* _EXERCISE REQUIREMENTS_
According to the isk-daemon text, why could isk-daemon potentially be used for image copyright tracking and filtering? Answer in one to three sentences.

Archive for Features

Using isk-daemon as a potential solution to image copyright tracking and filtering

We’ve been working steady on improvements to the current available implementation, and according to the current roadmap,  release 0.9 (due April/2008) should have support for image classification based on visual content similarity. The API would be extended to provide a method for querying which group an image belongs to and for training the internal classification engine by specifying a group on the moment an image is added to the system.

This would potentially allow isk-daemon to be used for image copyright tracking and filtering.

Comments

Development roadmap

The roadmap for the upcoming months including the major milestones is as follows. Bug fixes shall be available immediately as intermediary releases.

Release 0.7 - March/2008
Basic support for a cluster of daemons, improving scalability and performance. See more details on the initial cluster architecture.
Support for cluster configuration on web admin interface.
Improved support for multiple database spaces on the web admin interface.
Optionally save image filenames associated to imported images.
Alternative querying modes: by average color and improved flexibility for similarity queries (parameters for the weight given to color and shape similarity)

* _RECORDED INFORMATION_
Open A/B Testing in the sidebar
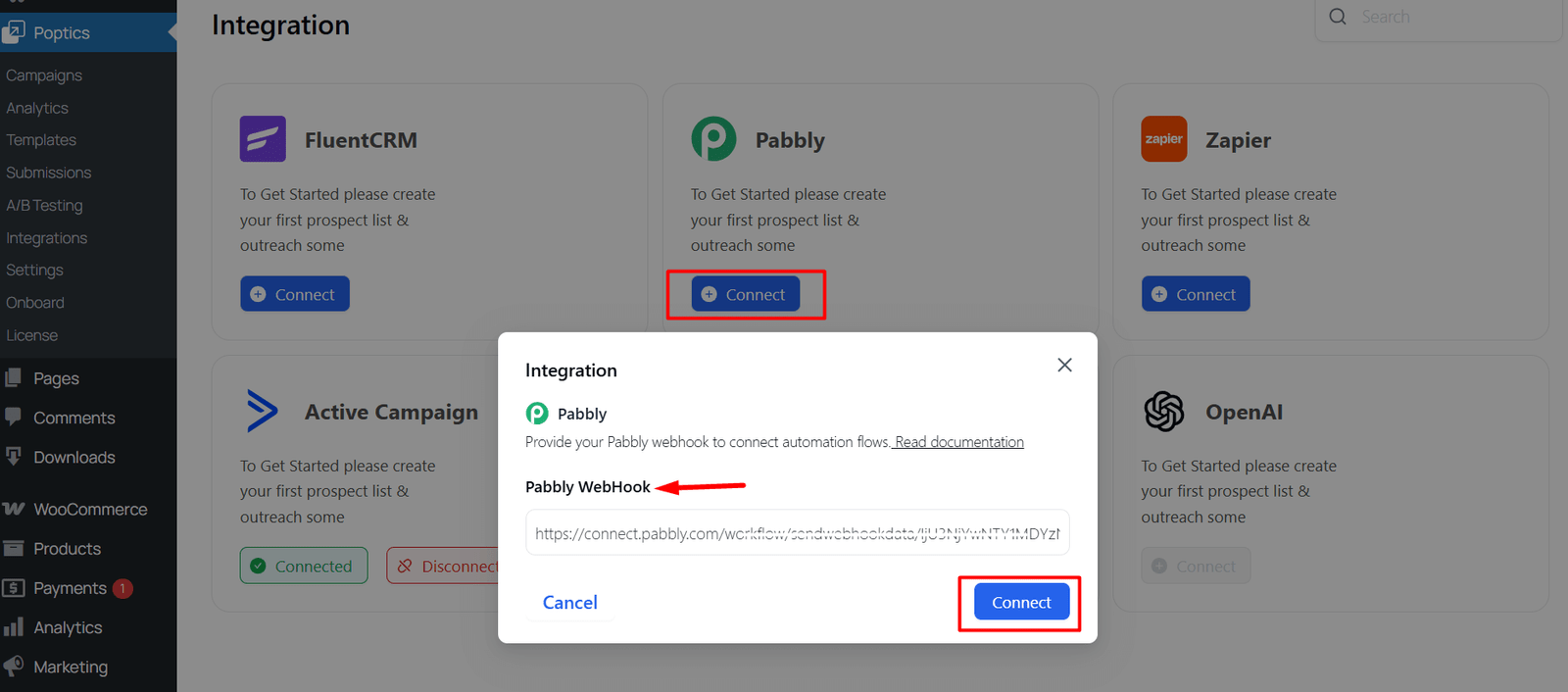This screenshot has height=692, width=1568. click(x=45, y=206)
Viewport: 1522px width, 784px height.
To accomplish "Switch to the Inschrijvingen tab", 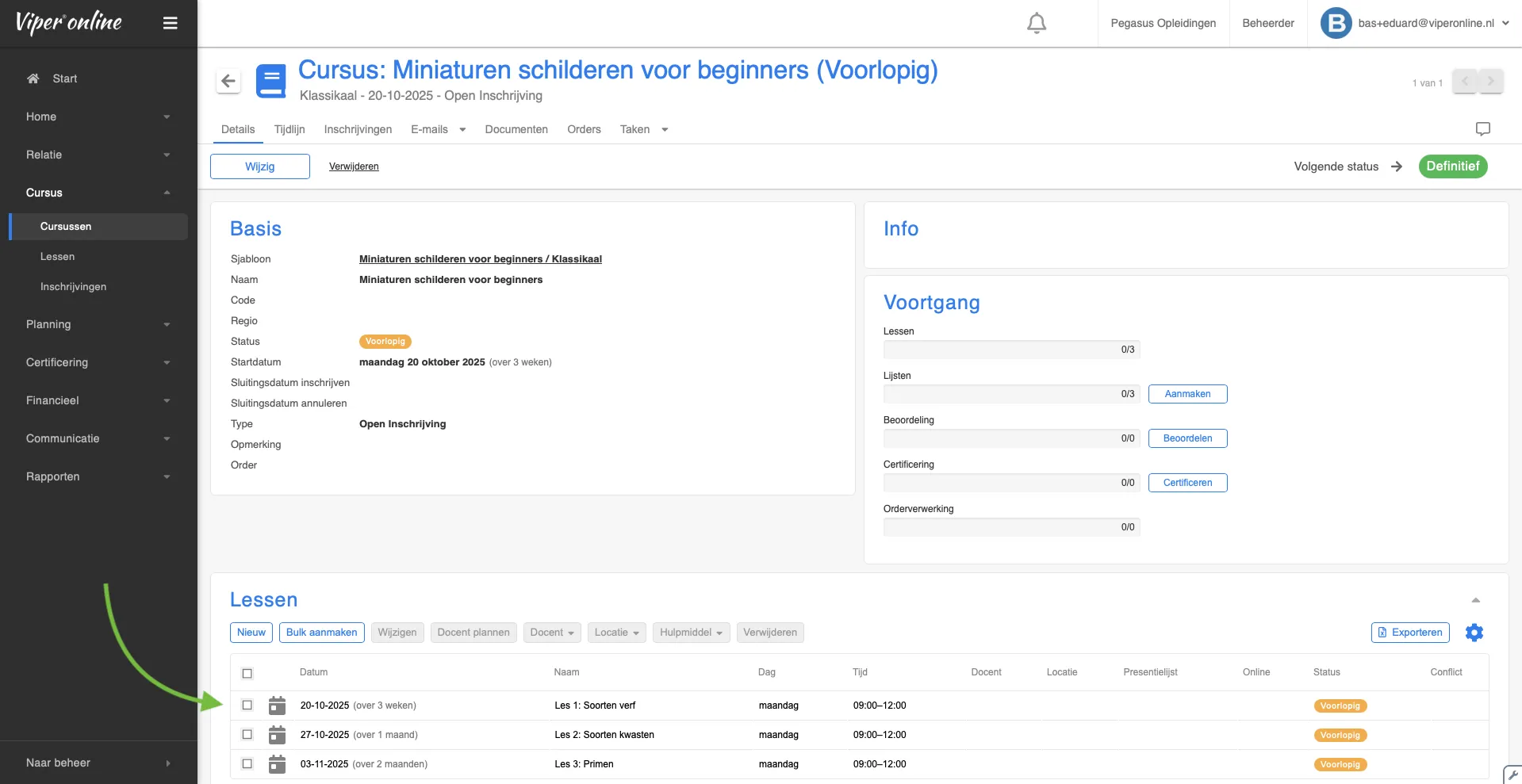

* _COMPLETE RESPONSE_
Release 0.9, due April 2008, should add support for image classification based on visual content similarity. The API would gain a method for querying which group an image belongs to and a way to train the internal classification engine by specifying a group when an image is added. This capability is what would potentially allow image copyright tracking and filtering.